::: RAW DATA
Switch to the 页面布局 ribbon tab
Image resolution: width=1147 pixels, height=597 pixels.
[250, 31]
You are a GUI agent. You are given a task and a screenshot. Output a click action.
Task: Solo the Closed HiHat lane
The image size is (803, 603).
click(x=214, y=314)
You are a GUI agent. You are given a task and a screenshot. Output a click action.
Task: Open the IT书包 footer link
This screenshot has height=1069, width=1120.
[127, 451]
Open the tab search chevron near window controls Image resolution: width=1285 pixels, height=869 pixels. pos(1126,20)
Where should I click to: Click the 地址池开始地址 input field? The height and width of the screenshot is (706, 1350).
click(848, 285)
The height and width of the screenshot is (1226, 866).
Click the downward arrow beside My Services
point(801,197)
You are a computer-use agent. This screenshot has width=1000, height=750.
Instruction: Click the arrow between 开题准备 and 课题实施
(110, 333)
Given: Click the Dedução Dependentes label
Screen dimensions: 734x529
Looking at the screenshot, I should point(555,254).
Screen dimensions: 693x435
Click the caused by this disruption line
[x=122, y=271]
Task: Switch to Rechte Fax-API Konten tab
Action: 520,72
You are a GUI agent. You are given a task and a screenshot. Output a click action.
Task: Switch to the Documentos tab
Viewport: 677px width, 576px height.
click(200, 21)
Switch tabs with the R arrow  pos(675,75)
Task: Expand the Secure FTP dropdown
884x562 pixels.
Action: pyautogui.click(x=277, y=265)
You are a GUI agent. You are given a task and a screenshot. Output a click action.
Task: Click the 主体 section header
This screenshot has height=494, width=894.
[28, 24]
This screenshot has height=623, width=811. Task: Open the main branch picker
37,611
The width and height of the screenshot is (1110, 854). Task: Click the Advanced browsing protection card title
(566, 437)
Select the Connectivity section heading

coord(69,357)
::::::
> _REQUIRED ACTION_
Type out the whole listing once more, exactly as written.

> _ANSWER BELOW_
Switch to the 页面布局 ribbon tab
Image resolution: width=1147 pixels, height=597 pixels.
[250, 31]
You are a GUI agent. You are given a task and a screenshot. Output a click action.
Task: Solo the Closed HiHat lane
The image size is (803, 603).
click(x=214, y=314)
You are a GUI agent. You are given a task and a screenshot. Output a click action.
Task: Open the IT书包 footer link
This screenshot has height=1069, width=1120.
[127, 451]
Open the tab search chevron near window controls Image resolution: width=1285 pixels, height=869 pixels. pos(1126,20)
Where should I click to: Click the 地址池开始地址 input field? The height and width of the screenshot is (706, 1350).
click(848, 285)
The height and width of the screenshot is (1226, 866).
Click the downward arrow beside My Services
point(801,197)
You are a computer-use agent. This screenshot has width=1000, height=750.
Instruction: Click the arrow between 开题准备 and 课题实施
(110, 333)
Given: Click the Dedução Dependentes label
Screen dimensions: 734x529
Looking at the screenshot, I should point(555,254).
Screen dimensions: 693x435
Click the caused by this disruption line
[x=122, y=271]
Task: Switch to Rechte Fax-API Konten tab
Action: 520,72
You are a GUI agent. You are given a task and a screenshot. Output a click action.
Task: Switch to the Documentos tab
Viewport: 677px width, 576px height.
click(200, 21)
Switch tabs with the R arrow  pos(675,75)
Task: Expand the Secure FTP dropdown
884x562 pixels.
Action: pyautogui.click(x=277, y=265)
You are a GUI agent. You are given a task and a screenshot. Output a click action.
Task: Click the 主体 section header
This screenshot has height=494, width=894.
[28, 24]
This screenshot has height=623, width=811. Task: Open the main branch picker
37,611
The width and height of the screenshot is (1110, 854). Task: Click the Advanced browsing protection card title
(566, 437)
Select the Connectivity section heading

coord(69,357)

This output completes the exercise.